A change in the current implies a change in the magnetic flux linking the solenoid wire, since ${\mit\Phi} = L I$. According to Faraday's law, this change generates an e.m.f. in the wire. By Lenz's law, the e.m.f. is such as to oppose the change in the current--i.e., it is a back e.m.f. We can write

$$V = - \frac{d {\mit\Phi}}{d t} = - L \frac{d I}{dt},$$ (910)

where $V$ is the generated e.m.f.

Figure 51:

Suppose that our solenoid has an electrical resistance $R$. Let us connect the ends of the solenoid across the terminals of a battery of e.m.f. $V$. What is going to happen? The equivalent circuit is shown in Fig. 51. The inductance and resistance of the solenoid are represented by a perfect inductor, $L$, and a perfect resistor, $R$, connected in series. The voltage drop across the inductor and resistor is equal to the e.m.f. of the battery, $V$. The voltage drop across the resistor is simply $I R$, whereas the voltage drop across the inductor (i.e., the back e.m.f.) is $L dI/dt$. Here, $I$ is the current flowing through the solenoid. It follows that

$$V = I R + L \frac{dI}{dt}.$$ (911)

This is a differential equation for the current $I$. We can rearrange it to give

$$\frac{dI}{dt}+ \frac{R}{L} I= \frac{V}{L}.$$ (912)

The general solution is

$$I(t) = \frac{V}{R} + k \exp(-R t/L).$$ (913)

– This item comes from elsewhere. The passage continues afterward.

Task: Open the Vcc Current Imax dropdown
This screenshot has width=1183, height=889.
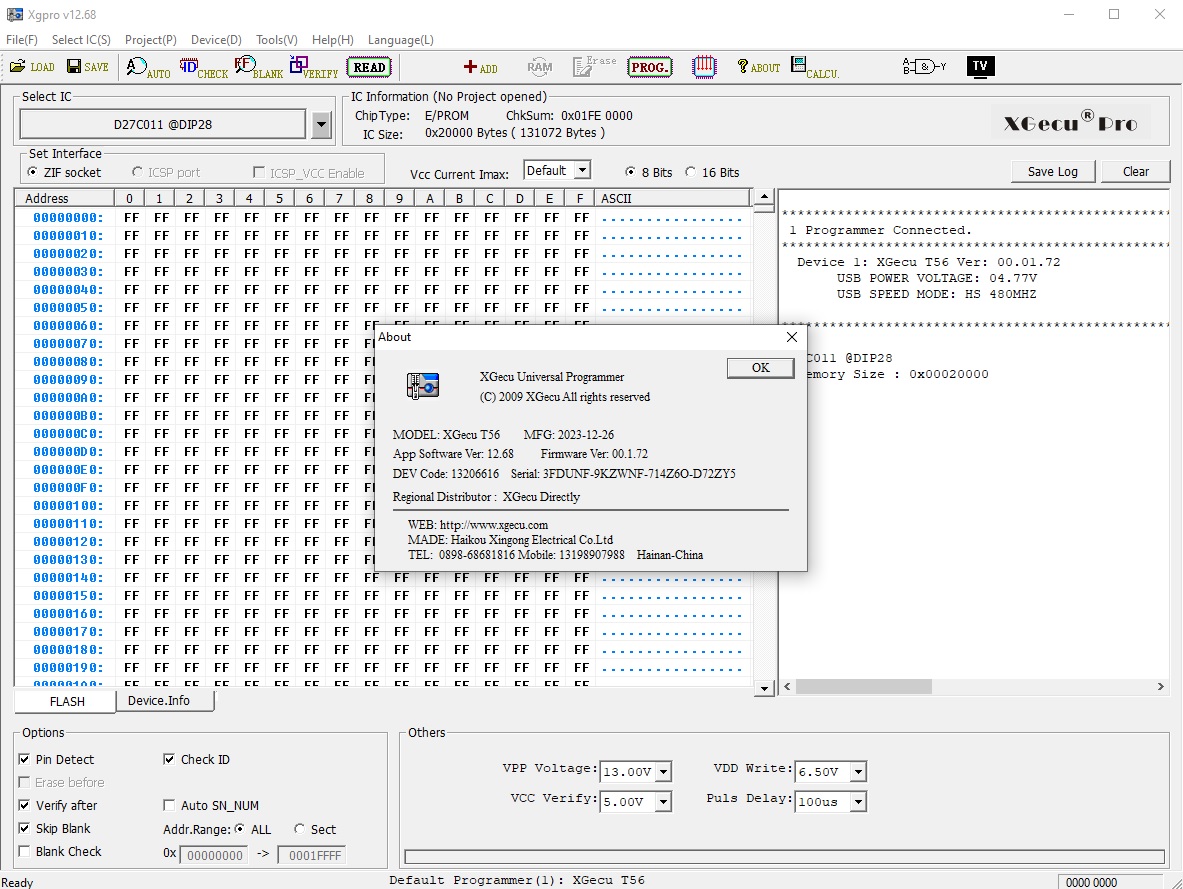Action: [582, 171]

The constant $k$ is fixed by the boundary conditions. Suppose that the battery is connected at time $t=0$, when $I=0$. It follows that $k=-V/R$, so that

$$I(t) = \frac{V}{R} \left[1-\exp(-R t/L) \right].$$ (914)

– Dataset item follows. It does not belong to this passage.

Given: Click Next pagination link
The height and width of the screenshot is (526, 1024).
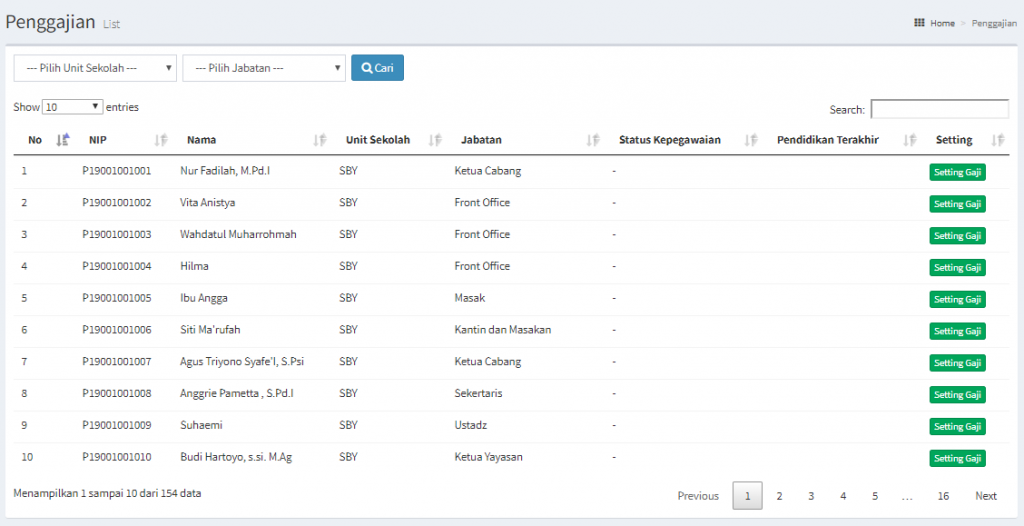Looking at the screenshot, I should [x=985, y=496].
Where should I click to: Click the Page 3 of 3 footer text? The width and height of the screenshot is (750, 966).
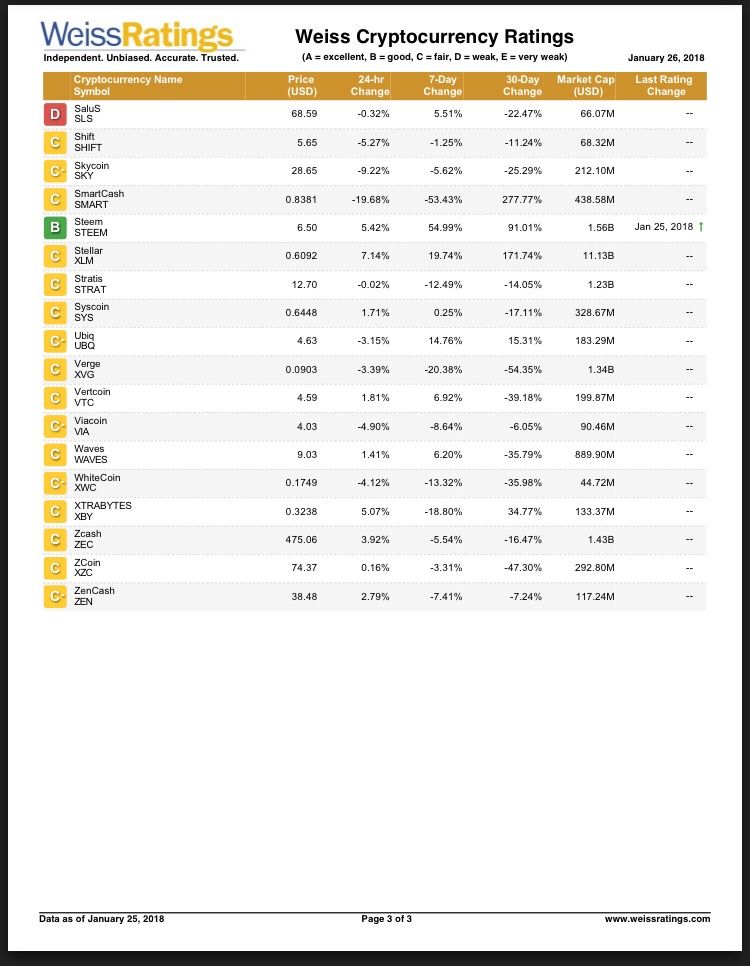coord(386,919)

This curve is sketched in Fig. 52. It can be seen that, after the battery is connected, the current ramps up, and attains its steady-state value $V/R$ (which comes from Ohm's law), on the characteristic time-scale

$$\tau = \frac{L}{R}.$$ (915)

This time-scale is sometimes called the time constant of the circuit, or, somewhat unimaginatively, the L over R time of the circuit.

Figure 52:

We can now appreciate the significance of self-inductance. The back e.m.f. generated in an inductor, as the current tries to change, effectively prevents the current from rising (or falling) much faster than the $L/R$ time. This effect is sometimes advantageous, but often it is a great nuisance. All circuit elements possess some self-inductance, as well as some resistance, and thus have a finite $L/R$ time. This means that when we power up a circuit, the current does not jump up instantaneously to its steady-state value. Instead, the rise is spread out over the L/R time of the circuit. This is a good thing. If the current were to rise instantaneously, then extremely large electric fields would be generated by the sudden jump in the induced magnetic field, leading, inevitably, to breakdown and electric arcing. So, if there were no such thing as self-inductance, then every time you switched an electric circuit on or off there would be a blue flash due to arcing between conductors. Self-inductance can also be a bad thing. Suppose that we possess a fancy power supply, and we wish to use it to send an electric signal down a wire (or transmission line). Of course, the wire or transmission line will possess both resistance and inductance, and will, therefore, have some characteristic $L/R$ time. Suppose that we try to send a square-wave signal down the wire. Since the current in the wire cannot rise or fall faster than the $L/R$ time, the leading and trailing edges of the signal get smoothed out over an $L/R$ time. The typical difference between the signal fed into the wire (upper trace), and that which comes out of the other end (lower trace), is illustrated in Fig. 53. Clearly, there is little point having a fancy power supply unless you also possess a low inductance wire or transmission line, so that the signal from the power supply can be transmitted to some load device without serious distortion.

Figure 53: